Age-related macular degeneration (AMD) remains a leading cause of vision loss among the elderly, characterized initially by the formation of drusen—deposits composed of lipids and proteins that accumulate between the retina's layers, specifically the retinal pigment epithelium (RPE) and Bruch's membrane (BrM). These deposits are not only indicative of the disease but actively contribute to retinal deterioration, impairing vision.

Recent research highlights the role of lipoproteins, such as high-density lipoprotein (HDL), in drusen formation. It has been unclear why these lipoproteins become trapped within BrM in early AMD cases. A groundbreaking study published in the Proceedings of the National Academy of Sciences, led by Dr. Christopher B. Toomey from UC San Diego, sheds light on this process. The research suggests that heparan sulfate (HS) in BrM plays a critical role by binding and trapping lipoproteins, thus initiating drusen development. If this interaction can be mitigated, it may open avenues for preventing or even reversing early AMD stages.

Key findings from the study include elevated levels of HS in the macular region of BrM in AMD patients compared to healthy controls. Lipoprotein-like particles were observed to aggregate in HS-rich areas, and using heparin—an HS analog—they effectively washed out these particles from AMD tissue, confirming HS's role as a sticky trap. When HS was removed or blocked with specialized molecules, lipoprotein binding was significantly reduced, indicating potential therapeutic strategies.

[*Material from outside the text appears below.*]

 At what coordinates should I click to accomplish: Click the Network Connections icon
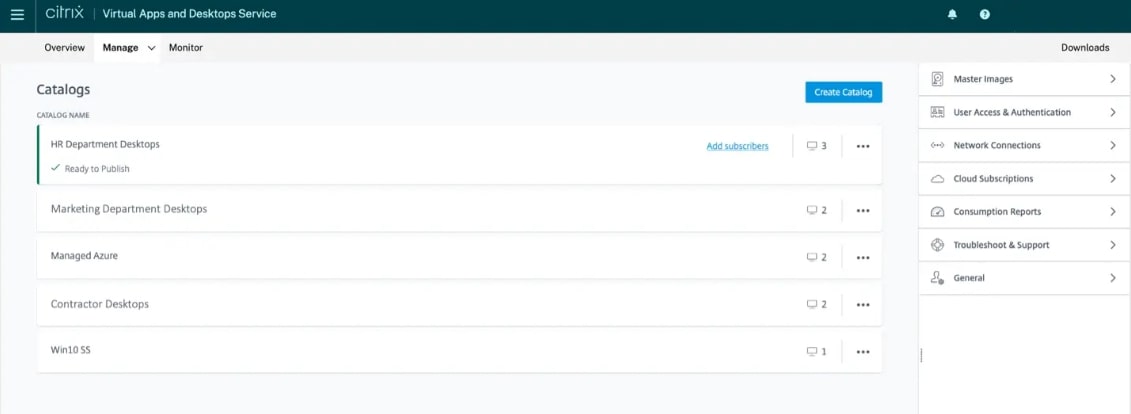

The research also highlights the potential of non-blood-thinning heparin-like compounds to dissolve harmful lipoproteins without increasing bleeding risks, offering promising new treatment pathways. Such therapies could target early drusen formation, possibly preventing progression to severe vision loss.

This innovative work opens the door for developing targeted treatments that interfere with lipoprotein trapping in BrM, addressing the root cause of drusen buildup and AMD progression.